WHAT TO DO >>
An exact repetition of the data below, without images, is the expected answer.

PROVIDED DATA >>

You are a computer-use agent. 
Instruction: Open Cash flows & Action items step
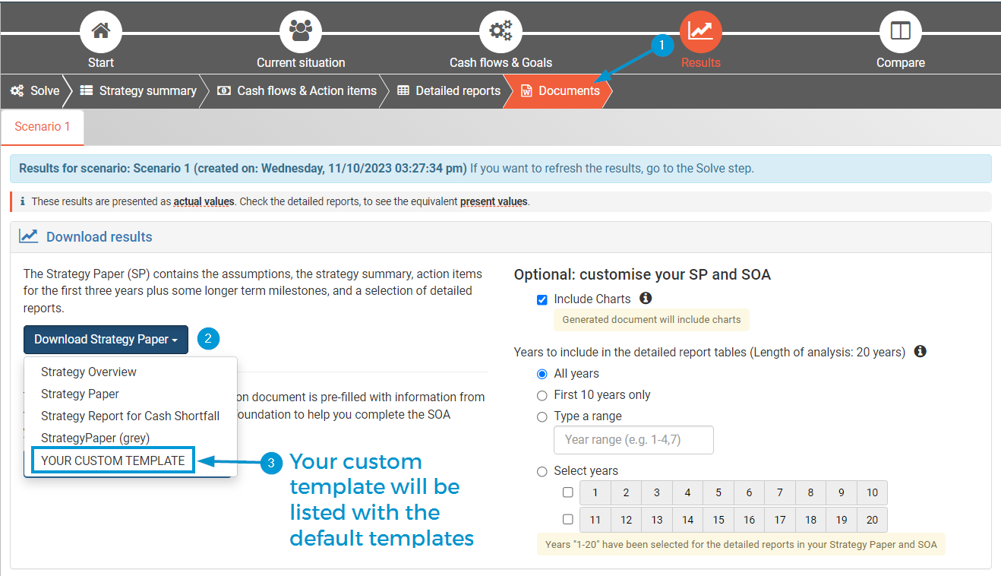(x=297, y=90)
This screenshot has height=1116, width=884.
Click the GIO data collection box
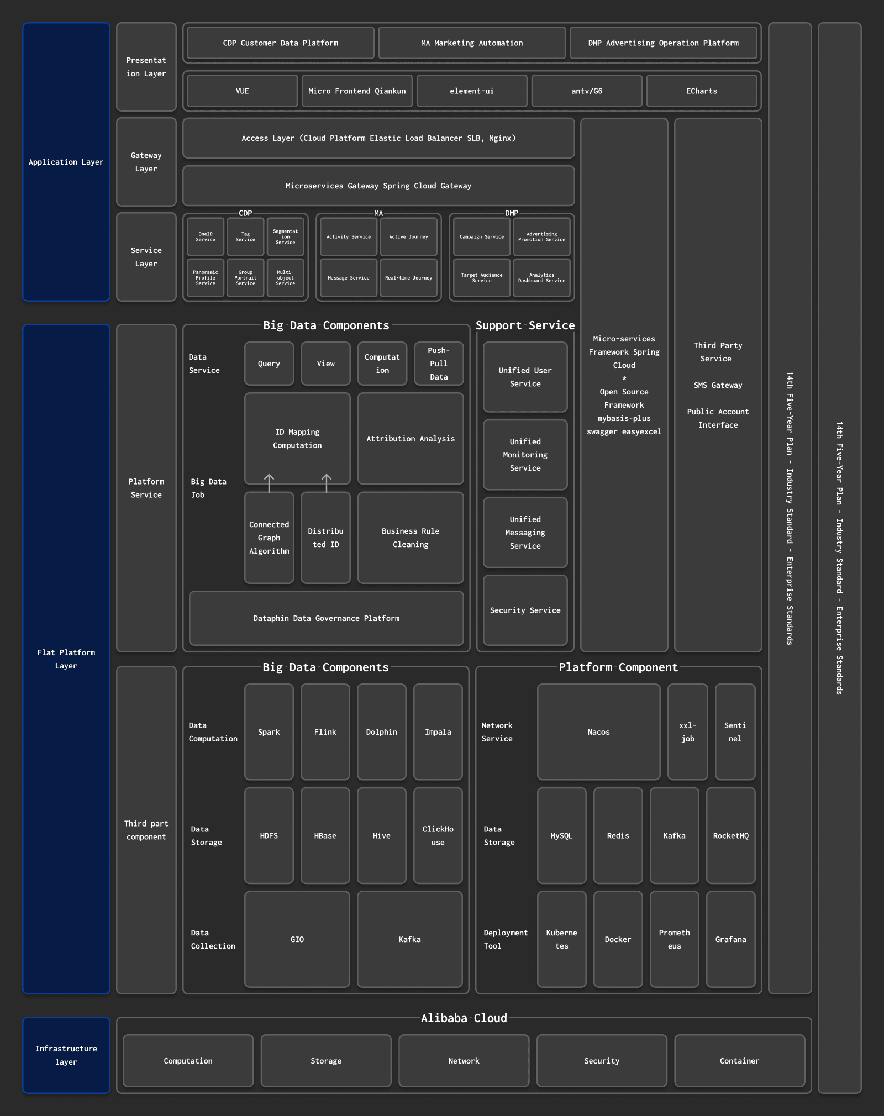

WRITTEN RESPONSE >>
You are a computer-use agent. 
Instruction: Open Cash flows & Action items step
(x=297, y=90)
This screenshot has height=1116, width=884.
Click the GIO data collection box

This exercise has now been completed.